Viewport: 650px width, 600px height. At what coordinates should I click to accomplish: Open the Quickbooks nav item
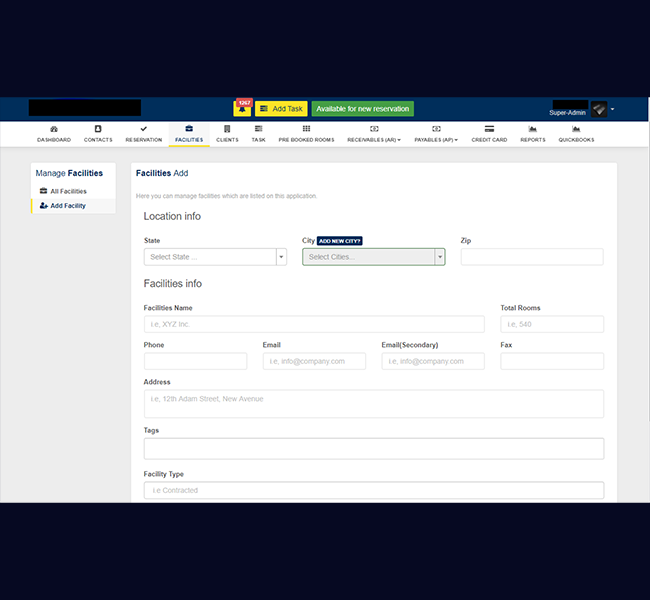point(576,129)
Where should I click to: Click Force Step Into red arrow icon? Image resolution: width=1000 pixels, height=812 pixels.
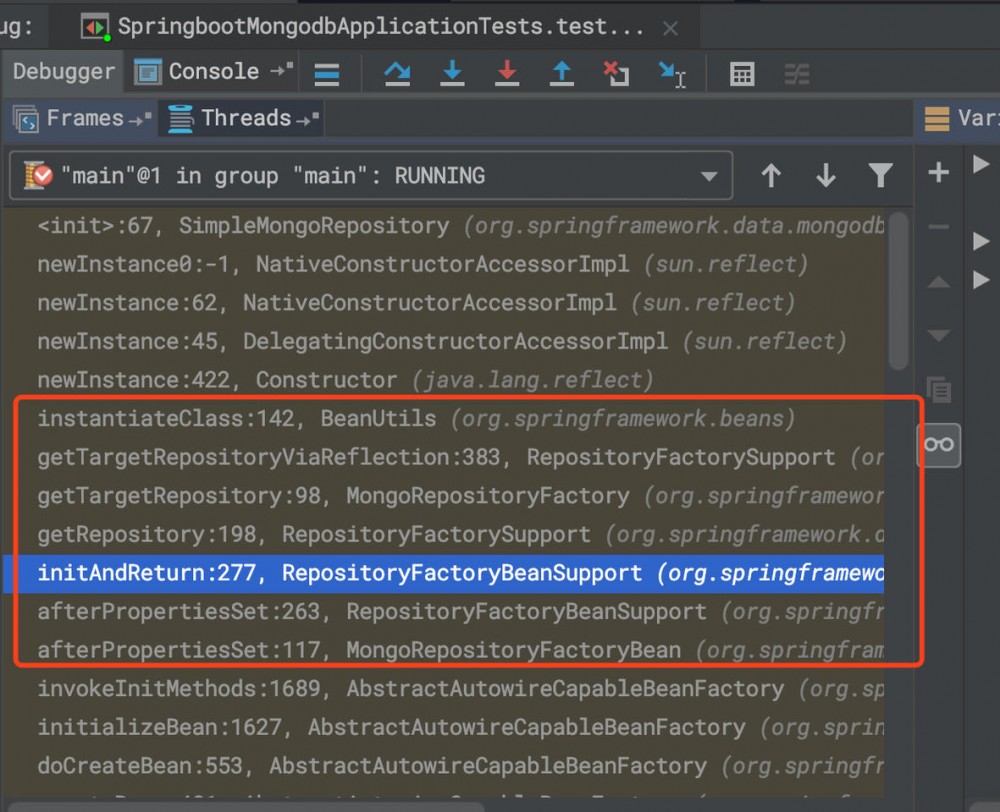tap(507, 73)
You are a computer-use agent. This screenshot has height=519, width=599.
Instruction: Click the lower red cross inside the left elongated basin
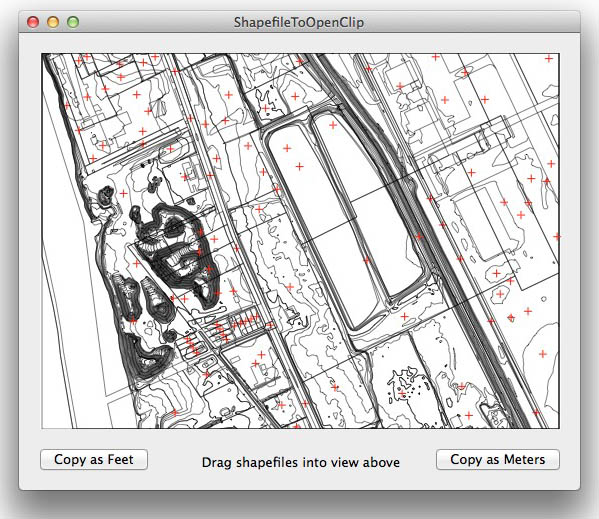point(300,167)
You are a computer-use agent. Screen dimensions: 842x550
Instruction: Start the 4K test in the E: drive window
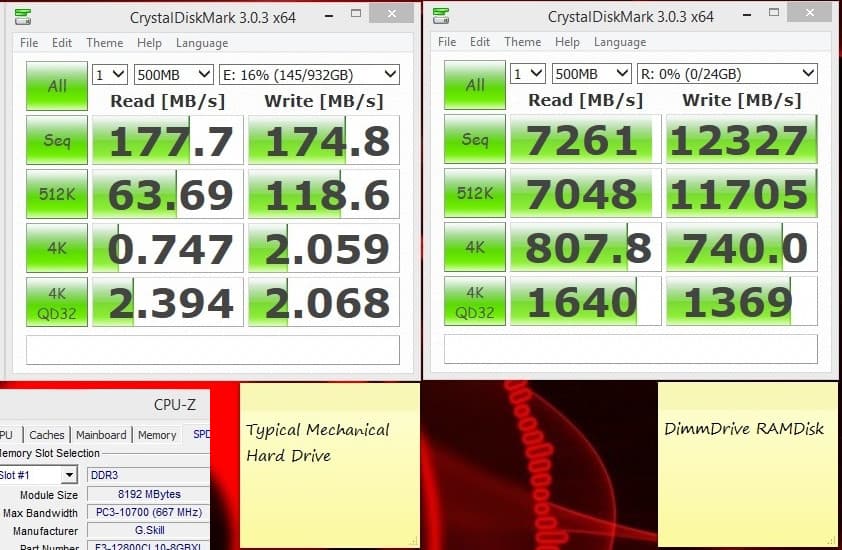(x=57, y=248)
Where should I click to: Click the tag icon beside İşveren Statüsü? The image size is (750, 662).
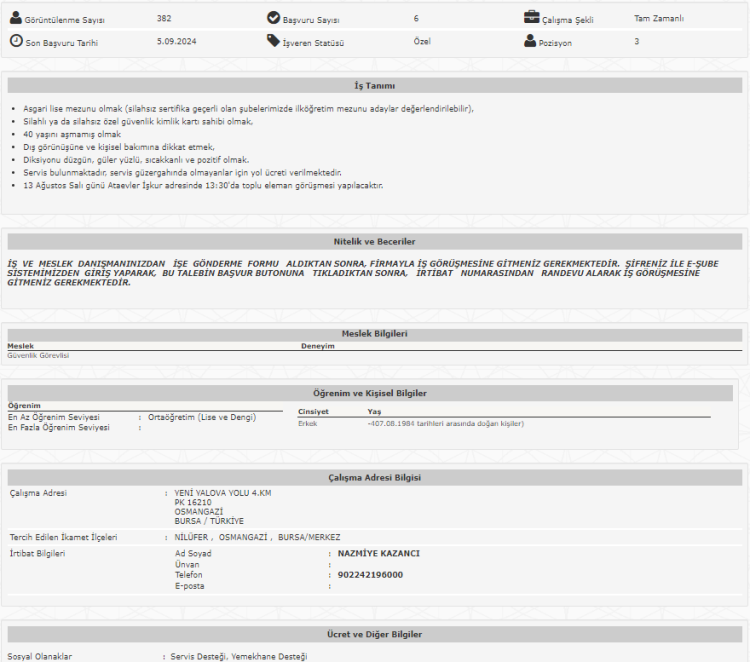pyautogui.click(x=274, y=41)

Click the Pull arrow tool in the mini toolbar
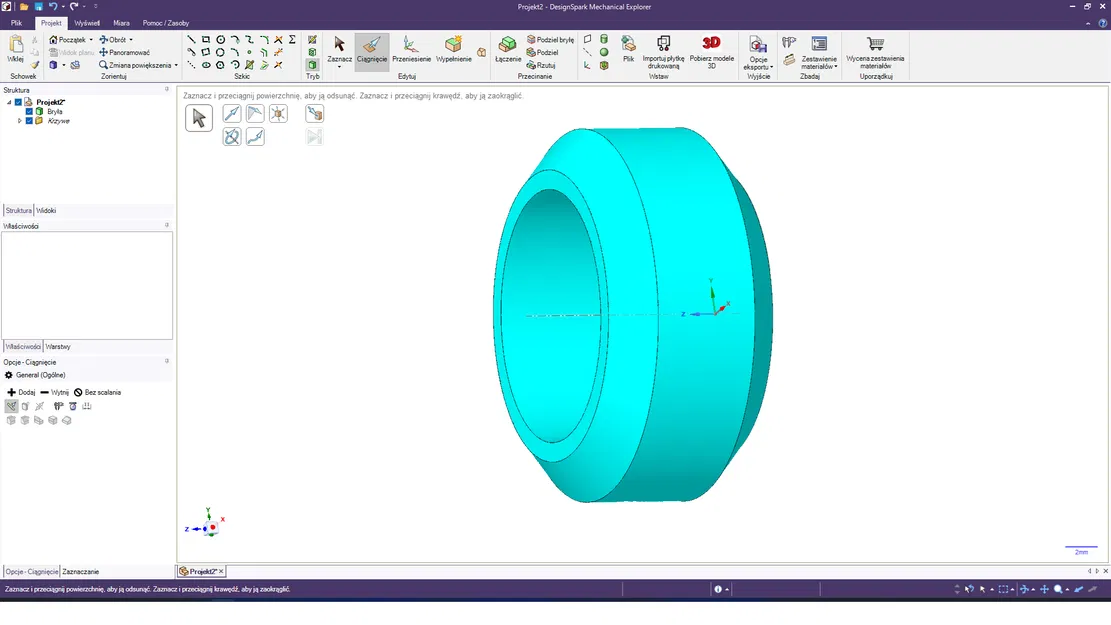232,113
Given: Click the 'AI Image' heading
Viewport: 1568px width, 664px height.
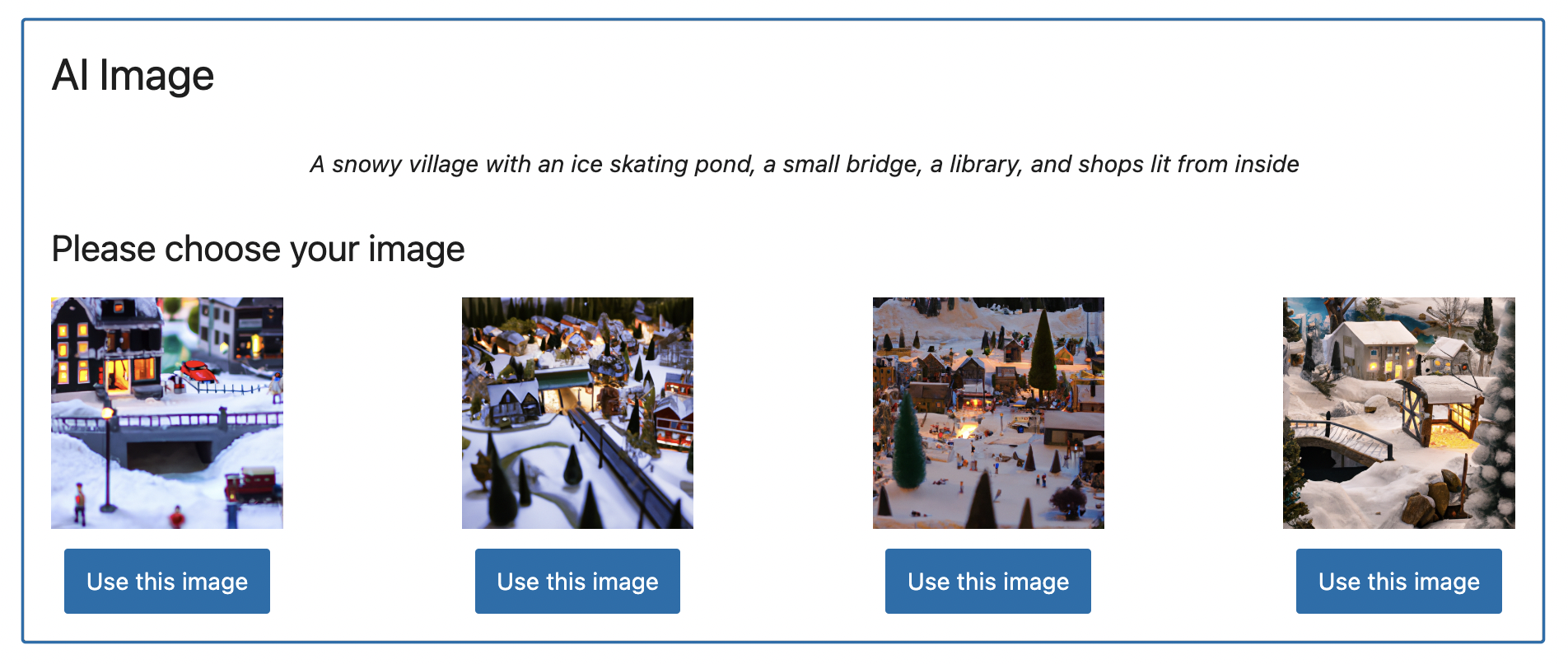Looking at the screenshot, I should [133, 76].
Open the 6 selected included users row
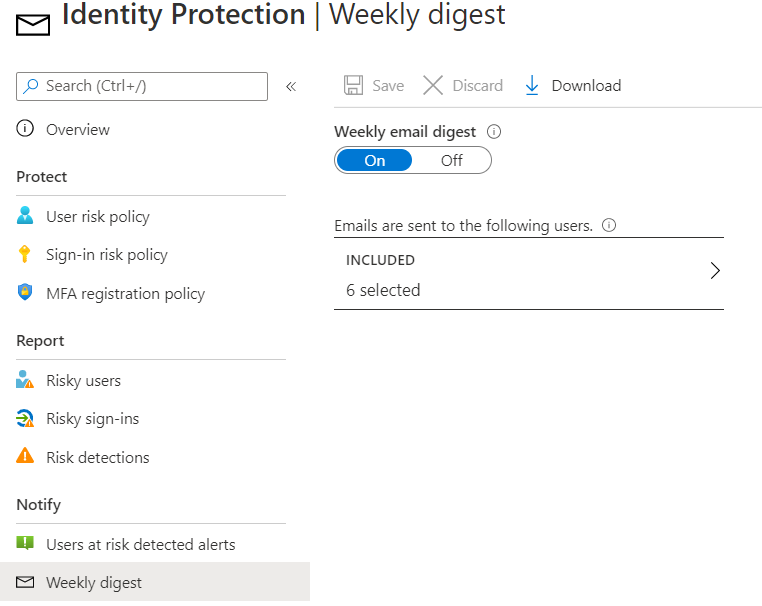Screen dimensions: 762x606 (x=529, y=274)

------------------------

• [INSTRUCTIONS FOR THE TASK]
Return the listing above word for word, with the pictures removed.

• [SOLUTION TO THIS TASK]
Viewport: 650px width, 600px height. At what coordinates should I click to accomplish: Open the Quickbooks nav item
point(576,129)
Where should I click to: Click Force Step Into red arrow icon? Image resolution: width=1000 pixels, height=812 pixels.
tap(507, 73)
You are a computer-use agent. This screenshot has height=519, width=599.
Instruction: Click the lower red cross inside the left elongated basin
point(300,167)
You are a computer-use agent. Screen dimensions: 842x550
Instruction: Start the 4K test in the E: drive window
(x=57, y=248)
Where should I click to: Click the tag icon beside İşveren Statüsü? The image size is (750, 662).
pyautogui.click(x=274, y=41)

Click the Pull arrow tool in the mini toolbar
232,113
Given: Click the 'AI Image' heading
Viewport: 1568px width, 664px height.
Looking at the screenshot, I should [133, 76].
Open the 6 selected included users row
Screen dimensions: 762x606 (x=529, y=274)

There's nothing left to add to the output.